> [ÜBUNGSAUFGABEN]:
[a] Welchen ersten Schritt zum Ausstieg aus der Drogenkarriere nennt Frau Heinrich im Text über den Drogenausstieg?
[b] Gib den Inhalt des Textes über den Drogenausstieg in zwei Sätzen wieder.
[c] Erkläre anhand des Textes über den Drogenausstieg, warum es am besten ist, nach der Therapie in einem neuen Umfeld zu starten.

> [ZU UNTERSUCHENDER TEXT]:
########################################

Auch der Ausstieg aus der Drogenkarriere ist möglich. Aber er bedeutet den Schritt in ein neues Leben. Der erste Schritt sei der eigene Wille, von den Drogen herunter zu kommen, sagt Frau Heinrich. Ohne diesen funktioniere es nicht. Meist folge danach eine Entgiftung in einer Klinik oder eine Ersatztherapie. Aber auch danach stehe man noch am Anfang des Ausstiegs. Denn die Gefahr eines Rückfalls ist hoch: “Die Menschen haben meist keine Struktur mehr in ihrem Leben”, sagt Herr Bung. Meist hätten sie durch die Sucht keinen Job mehr, die sozialen Kontakte hätten meist mit Drogen zu tun. Auch Freizeitaktivitäten seien meist noch drogenbehaftet.
Nach der Entgiftung böten sich vor allem stationäre Therapien an, sagt Frau Heinrich. So kämen die Patienten aus ihrem Umfeld heraus, um “mit sich selbst ins Reine” zu kommen. In der Therapie lerne man auch neue Verhaltensweisen auf bestimmte Situationen im Alltag, in denen man sonst zu Suchtmitteln gegriffen hätte, sagt sie. Am besten sei es, nach der Therapie in einem neuen Umfeld zu starten, und so die Gefahr eines Rückfalls zu minimieren. Denn auf die Euphorie, clean zu sein, folge für die Therapierten meist Frustration: “Es gibt viele schwierige Lebenssituationen: Meist finden sie nicht sofort einen Job oder eine Wohnung, müssen mit den Ämtern klar kommen”, sagt er.
Suchtprävention bei Schülern: Neue Pflichtaufgabe der Polizei
Um Menschen vor solchen Lebensläufen zu schützen, bietet der Drogenverein auch Aufklärung und Prävention für Jugendliche, beispielsweise mit dem Programm “FreD” für erstauffällige Konsument/innen zwischen 14 und 21 Jahre. Weitere Programme sind Selbstkontrolltrainings sowie Prävention an Schulen und in Betrieben.

########################################

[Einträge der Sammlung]
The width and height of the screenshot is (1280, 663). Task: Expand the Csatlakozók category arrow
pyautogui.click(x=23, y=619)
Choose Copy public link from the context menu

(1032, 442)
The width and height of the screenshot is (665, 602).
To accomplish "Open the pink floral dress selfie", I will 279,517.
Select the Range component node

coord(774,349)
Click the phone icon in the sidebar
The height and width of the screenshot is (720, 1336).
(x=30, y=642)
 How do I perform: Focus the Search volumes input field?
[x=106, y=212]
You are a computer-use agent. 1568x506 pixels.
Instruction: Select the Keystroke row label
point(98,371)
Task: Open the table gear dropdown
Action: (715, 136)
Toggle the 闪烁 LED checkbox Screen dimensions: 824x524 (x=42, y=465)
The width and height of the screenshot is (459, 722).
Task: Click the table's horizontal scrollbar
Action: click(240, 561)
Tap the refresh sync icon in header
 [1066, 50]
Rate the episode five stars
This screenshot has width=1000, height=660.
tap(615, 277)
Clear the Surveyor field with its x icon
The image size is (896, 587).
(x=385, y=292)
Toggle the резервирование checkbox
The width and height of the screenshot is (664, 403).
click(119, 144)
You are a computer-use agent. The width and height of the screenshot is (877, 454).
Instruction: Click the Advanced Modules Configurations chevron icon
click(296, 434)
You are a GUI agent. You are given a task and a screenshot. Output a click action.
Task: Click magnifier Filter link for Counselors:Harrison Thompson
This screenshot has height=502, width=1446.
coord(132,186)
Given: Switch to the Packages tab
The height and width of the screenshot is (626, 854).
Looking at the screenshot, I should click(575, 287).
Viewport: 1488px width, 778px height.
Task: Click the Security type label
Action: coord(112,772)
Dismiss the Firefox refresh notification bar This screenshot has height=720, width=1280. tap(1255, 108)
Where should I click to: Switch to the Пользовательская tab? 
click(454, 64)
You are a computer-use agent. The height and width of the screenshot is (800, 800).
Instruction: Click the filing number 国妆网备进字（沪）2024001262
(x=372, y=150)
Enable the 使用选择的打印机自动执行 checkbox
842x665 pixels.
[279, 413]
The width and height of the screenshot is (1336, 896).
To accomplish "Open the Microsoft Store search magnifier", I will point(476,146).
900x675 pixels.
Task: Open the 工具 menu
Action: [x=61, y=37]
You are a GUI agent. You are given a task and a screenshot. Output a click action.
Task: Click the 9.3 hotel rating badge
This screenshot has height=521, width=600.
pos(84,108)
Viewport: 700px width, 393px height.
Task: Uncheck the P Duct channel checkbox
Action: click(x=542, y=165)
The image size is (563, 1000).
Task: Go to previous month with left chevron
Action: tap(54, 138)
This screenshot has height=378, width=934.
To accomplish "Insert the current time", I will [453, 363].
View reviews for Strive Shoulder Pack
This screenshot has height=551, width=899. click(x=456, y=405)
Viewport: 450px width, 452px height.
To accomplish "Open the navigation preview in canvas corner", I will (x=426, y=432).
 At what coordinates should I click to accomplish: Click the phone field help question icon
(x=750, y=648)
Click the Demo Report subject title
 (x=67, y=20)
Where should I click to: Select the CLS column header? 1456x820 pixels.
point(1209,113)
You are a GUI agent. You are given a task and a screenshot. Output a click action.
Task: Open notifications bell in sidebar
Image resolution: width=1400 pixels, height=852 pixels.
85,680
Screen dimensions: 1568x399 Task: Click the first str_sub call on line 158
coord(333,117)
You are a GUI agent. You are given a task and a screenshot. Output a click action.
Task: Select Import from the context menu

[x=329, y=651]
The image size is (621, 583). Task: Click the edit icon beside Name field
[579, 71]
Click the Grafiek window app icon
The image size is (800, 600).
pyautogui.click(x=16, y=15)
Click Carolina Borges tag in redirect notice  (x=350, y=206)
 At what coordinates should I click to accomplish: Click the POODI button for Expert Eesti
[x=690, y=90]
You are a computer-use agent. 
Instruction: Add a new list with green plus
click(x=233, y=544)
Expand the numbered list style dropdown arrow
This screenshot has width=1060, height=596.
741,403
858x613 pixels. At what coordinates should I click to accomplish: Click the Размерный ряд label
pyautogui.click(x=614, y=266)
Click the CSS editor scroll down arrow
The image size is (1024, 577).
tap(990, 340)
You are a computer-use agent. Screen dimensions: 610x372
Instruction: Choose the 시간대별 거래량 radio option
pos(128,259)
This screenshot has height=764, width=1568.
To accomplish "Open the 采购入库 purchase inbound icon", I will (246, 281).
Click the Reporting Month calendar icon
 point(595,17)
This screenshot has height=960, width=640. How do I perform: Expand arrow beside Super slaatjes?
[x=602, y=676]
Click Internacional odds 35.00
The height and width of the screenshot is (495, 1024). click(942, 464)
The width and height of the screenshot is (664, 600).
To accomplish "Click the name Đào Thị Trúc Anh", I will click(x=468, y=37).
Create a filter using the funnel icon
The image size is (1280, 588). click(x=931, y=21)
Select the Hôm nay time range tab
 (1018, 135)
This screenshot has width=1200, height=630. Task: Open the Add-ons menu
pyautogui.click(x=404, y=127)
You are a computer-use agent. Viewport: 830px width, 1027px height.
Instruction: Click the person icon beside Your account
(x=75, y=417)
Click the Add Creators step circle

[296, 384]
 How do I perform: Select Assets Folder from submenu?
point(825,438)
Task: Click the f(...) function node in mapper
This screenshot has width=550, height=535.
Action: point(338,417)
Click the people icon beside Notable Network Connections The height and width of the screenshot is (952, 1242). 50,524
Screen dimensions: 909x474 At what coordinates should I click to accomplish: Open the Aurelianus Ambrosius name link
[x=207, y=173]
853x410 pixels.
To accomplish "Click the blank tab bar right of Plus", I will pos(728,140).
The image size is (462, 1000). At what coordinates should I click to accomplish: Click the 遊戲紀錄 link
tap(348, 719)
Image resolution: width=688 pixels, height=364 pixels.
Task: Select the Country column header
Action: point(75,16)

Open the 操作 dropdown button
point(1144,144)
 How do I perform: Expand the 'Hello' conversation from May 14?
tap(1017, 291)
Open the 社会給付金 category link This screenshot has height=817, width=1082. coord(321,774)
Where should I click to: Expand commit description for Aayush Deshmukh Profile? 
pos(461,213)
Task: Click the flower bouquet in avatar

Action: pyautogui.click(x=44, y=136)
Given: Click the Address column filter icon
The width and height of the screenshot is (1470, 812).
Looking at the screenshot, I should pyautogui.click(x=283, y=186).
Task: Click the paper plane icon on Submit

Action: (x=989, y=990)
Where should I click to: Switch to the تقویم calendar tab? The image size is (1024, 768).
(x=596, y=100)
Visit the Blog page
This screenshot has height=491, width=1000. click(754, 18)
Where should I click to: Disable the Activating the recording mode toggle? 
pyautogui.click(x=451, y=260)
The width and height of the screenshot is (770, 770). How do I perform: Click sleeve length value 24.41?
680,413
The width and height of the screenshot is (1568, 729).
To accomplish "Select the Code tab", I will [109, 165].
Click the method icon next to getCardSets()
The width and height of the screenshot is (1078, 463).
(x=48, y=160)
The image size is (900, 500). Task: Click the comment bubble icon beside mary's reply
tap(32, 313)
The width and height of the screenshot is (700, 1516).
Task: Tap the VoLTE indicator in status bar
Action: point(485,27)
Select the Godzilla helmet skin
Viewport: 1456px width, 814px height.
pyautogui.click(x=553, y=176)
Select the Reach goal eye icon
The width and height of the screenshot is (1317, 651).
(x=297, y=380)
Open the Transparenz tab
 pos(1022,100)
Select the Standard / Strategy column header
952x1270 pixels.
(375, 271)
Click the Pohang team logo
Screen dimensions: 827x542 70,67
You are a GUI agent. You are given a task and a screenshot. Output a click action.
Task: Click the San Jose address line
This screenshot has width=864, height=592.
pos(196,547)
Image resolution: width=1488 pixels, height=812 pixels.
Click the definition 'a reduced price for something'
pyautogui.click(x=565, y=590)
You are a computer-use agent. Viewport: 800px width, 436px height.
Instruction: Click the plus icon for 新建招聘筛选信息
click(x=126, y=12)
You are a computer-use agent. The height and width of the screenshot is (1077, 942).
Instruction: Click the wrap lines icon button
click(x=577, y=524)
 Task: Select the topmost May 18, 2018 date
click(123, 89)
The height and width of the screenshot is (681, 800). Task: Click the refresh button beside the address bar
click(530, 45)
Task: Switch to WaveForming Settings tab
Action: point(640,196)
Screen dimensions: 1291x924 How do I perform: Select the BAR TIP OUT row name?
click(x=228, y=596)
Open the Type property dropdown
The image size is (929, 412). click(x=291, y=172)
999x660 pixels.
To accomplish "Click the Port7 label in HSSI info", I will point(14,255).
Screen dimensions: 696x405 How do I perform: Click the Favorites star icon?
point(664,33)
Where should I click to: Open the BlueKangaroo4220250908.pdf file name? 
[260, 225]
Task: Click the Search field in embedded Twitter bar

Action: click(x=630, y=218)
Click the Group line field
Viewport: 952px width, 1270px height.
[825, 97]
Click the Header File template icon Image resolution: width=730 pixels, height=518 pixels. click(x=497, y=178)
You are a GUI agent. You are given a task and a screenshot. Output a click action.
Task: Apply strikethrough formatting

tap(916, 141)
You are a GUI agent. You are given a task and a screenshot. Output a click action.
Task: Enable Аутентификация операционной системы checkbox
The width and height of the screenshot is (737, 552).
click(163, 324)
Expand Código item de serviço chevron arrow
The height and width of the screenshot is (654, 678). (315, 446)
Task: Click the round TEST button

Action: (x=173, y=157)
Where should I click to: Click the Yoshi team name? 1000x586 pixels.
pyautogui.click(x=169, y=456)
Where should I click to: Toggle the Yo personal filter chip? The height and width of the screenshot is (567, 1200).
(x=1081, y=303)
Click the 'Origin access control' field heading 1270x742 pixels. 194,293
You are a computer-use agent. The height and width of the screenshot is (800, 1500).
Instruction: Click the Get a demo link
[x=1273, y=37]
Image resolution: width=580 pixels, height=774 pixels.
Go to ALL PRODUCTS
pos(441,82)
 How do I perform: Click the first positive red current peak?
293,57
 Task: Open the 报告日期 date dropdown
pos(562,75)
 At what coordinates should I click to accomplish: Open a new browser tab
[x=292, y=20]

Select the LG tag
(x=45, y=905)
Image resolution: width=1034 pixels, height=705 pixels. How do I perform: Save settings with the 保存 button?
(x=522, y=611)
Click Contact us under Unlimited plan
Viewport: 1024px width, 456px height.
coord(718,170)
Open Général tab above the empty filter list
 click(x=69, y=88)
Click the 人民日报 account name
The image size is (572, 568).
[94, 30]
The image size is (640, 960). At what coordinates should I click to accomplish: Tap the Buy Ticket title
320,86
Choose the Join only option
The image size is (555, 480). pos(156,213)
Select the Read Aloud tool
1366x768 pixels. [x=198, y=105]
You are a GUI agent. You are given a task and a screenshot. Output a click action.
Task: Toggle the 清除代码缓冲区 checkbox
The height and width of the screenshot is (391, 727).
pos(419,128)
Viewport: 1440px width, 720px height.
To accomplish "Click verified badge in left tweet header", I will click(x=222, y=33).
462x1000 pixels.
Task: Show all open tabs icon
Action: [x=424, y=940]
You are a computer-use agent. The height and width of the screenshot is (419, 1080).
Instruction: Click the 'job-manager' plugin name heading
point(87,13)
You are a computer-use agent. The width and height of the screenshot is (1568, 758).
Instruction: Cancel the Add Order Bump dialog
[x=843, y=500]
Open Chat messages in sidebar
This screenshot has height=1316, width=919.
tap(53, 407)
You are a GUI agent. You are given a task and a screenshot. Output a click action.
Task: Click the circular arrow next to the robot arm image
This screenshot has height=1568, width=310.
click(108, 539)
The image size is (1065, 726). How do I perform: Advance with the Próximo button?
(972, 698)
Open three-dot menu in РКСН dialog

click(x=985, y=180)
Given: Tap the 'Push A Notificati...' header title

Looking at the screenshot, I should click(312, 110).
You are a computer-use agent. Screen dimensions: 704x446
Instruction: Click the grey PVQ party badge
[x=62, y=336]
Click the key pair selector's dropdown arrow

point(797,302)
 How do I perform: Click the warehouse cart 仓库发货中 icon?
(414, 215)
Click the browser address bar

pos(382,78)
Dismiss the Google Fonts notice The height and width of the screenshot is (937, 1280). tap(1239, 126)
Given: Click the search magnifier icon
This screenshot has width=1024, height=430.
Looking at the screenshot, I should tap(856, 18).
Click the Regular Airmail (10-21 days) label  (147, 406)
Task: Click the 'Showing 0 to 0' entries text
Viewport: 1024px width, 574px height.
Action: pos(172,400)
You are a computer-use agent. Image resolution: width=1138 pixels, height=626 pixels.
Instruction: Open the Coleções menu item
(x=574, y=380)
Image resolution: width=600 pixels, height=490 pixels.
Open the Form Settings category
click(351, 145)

########################################

> [LÖSUNGEN DER AUFGABEN]:
[a] Den eigenen Willen, von den Drogen herunterzukommen.

[b] Der Ausstieg aus der Drogenkarriere beginnt mit dem eigenen Willen und meist mit einer Entgiftung oder Ersatztherapie. Die Rückfallgefahr bleibt jedoch hoch, weshalb stationäre Therapien und ein Neustart in einem neuen Umfeld empfohlen werden, während der Drogenverein zusätzlich Aufklärung und Prävention für Jugendliche anbietet.

[c] So lässt sich die Gefahr eines Rückfalls minimieren. Auf die Euphorie, clean zu sein, folgt für die Therapierten nämlich meist Frustration. Sie geraten in viele schwierige Lebenssituationen, finden etwa nicht sofort einen Job oder eine Wohnung und müssen mit den Ämtern klarkommen.